**WORKING DATA**.
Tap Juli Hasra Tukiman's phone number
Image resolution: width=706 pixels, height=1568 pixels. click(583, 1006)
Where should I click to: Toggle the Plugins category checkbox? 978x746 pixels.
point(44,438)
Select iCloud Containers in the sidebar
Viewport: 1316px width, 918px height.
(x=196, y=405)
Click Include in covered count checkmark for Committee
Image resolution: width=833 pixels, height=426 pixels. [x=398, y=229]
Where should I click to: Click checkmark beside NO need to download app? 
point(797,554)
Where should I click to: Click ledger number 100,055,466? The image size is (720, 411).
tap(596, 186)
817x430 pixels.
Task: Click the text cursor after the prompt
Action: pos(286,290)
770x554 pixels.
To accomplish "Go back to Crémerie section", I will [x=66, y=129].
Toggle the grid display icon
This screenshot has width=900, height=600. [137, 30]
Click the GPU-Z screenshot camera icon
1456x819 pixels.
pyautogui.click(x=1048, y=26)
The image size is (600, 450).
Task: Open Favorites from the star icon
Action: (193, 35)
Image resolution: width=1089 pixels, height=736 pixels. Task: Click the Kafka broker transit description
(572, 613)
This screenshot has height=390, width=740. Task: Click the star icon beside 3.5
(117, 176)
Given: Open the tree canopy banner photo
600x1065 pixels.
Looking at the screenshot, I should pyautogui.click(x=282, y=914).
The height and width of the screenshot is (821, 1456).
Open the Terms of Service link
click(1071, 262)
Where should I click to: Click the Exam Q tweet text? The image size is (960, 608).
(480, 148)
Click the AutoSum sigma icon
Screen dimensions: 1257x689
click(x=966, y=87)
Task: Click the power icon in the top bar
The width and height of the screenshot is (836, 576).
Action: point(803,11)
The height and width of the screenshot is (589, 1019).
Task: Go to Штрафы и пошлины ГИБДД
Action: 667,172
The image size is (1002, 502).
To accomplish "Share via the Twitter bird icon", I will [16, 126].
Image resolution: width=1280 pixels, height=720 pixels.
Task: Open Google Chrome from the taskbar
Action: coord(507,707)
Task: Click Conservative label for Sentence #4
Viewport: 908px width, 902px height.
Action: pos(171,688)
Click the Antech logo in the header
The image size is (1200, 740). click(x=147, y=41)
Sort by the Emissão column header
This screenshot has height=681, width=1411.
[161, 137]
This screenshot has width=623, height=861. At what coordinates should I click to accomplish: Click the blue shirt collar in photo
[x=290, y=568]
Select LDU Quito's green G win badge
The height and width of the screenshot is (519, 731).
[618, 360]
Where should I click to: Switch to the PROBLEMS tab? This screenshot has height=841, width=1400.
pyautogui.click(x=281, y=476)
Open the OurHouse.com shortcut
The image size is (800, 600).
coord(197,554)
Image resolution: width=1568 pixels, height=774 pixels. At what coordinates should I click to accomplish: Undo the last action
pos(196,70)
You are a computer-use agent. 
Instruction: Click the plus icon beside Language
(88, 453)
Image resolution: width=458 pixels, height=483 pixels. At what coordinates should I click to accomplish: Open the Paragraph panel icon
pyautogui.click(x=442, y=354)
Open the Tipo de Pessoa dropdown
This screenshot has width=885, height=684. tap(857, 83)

**EXERCISE PROMPT**. Rewrite the lines from the one containing "Image resolution: width=458" through the end of the records, swapping "dropdown" for "menu" and keeping everything else the same.

**TASK SOLUTION**.
Image resolution: width=458 pixels, height=483 pixels. At what coordinates should I click to accomplish: Open the Paragraph panel icon
pyautogui.click(x=442, y=354)
Open the Tipo de Pessoa menu
This screenshot has width=885, height=684. tap(857, 83)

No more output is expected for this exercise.